Not very often that an athlete takes far less money to go to a winning situation.

I didn't say the Orlando situation would be bad, but it certainly isn't a championship team.


----------



## Dissonance (Jul 21, 2004)

Grant Hill speaks

link



> On Thursday, as Grant Hill made a killer whale's splash by announcing that he was coming to Phoenix, he took his 5-year-old daughter, Myla, to SeaWorld in Orlando.
> 
> On Friday, he said he decided to celebrate that move by treating Myla to rides and entertainment at Universal Studios.
> 
> ...


----------



## hogey11 (Aug 30, 2002)

I love this trade. As much as it may seem trivial with all the decent heads they have in the locker room, Grant Hill is a REAL character guy who might be able to bring along Amare and Boris and the other younger guys on the team. You know he's gonna command respect in the locker room from day 1, and he will only add to the chemistry of the team, something that was of question last year around. 
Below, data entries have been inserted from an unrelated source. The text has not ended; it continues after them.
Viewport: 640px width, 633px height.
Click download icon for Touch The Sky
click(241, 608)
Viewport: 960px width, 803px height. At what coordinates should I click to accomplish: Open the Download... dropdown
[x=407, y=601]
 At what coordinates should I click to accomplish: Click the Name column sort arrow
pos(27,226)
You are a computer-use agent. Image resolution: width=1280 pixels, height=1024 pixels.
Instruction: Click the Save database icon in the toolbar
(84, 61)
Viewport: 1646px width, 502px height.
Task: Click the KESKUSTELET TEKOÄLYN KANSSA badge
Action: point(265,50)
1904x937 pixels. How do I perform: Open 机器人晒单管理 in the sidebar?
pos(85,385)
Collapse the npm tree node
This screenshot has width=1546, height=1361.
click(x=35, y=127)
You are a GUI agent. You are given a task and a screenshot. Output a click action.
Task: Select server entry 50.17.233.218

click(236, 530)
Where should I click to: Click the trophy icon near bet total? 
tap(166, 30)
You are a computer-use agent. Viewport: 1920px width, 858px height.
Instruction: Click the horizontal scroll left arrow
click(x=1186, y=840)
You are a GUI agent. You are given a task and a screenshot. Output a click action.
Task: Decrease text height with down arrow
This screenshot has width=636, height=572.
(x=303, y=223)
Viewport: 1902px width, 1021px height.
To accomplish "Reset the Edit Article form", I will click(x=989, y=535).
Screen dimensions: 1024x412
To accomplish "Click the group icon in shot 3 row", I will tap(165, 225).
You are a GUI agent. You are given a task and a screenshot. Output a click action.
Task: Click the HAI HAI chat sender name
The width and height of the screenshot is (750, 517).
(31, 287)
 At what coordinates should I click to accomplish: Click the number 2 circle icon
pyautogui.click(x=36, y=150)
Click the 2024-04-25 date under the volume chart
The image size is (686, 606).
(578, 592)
I think this was about the best thing they could have done. Let's face it, the Suns were awesome last year. The biggest problem was the apparent chemistry issue, and now they've made about the best move they could have made to correct that problem in Grant Hill. They'll give it one more go, I think. I still hope they sign Brevin Knight with their MLE and trade Marcus Banks to Utah for Giricek (waive him or 9th man for some shooting), but Sarver might not wanna pay. Also, Marion should be a much more valuable trading piece next year with an expiring deal (unless they can re-sign him on the cheap if they win a championship). 17million in cleared cap space, the summer when Kobe and co. come on the market??? Sign me up please!


----------



## Dissonance (Jul 21, 2004)

Chemistry issues are not a big deal though. They still played like a team on the court despite them. Team's biggest problem last yr was matching up with the Spurs, depth, and Amare and Diaw being morons. 


Marion's expiring deal is not a valuable piece really. 17M is a lot to match and he will threaten to not sign an extension or opt out any time before July 1 if they put him any deal.

Kobe is a FA in 09. But yeah, that FA class is insane. Not sure what our cap would be if Marion did opt out, so who knows what the team could afford. I don't think he opts out unless he gets an extension and maybe takes a lil less.


----------



## Jammin (Jul 3, 2005)

I bet D'Antoni gives him the Rose treatment after the first 2 or 3 months of playing.


----------



## Dissonance (Jul 21, 2004)

Jammin said:


> I bet D'Antoni gives him the Rose treatment after the first 2 or 3 months of playing.



Hill >>>>>>>>>>>>>>>>> Rose.

Rose didn't fit. Plus, no more James Jones, so he needs to play him.


----------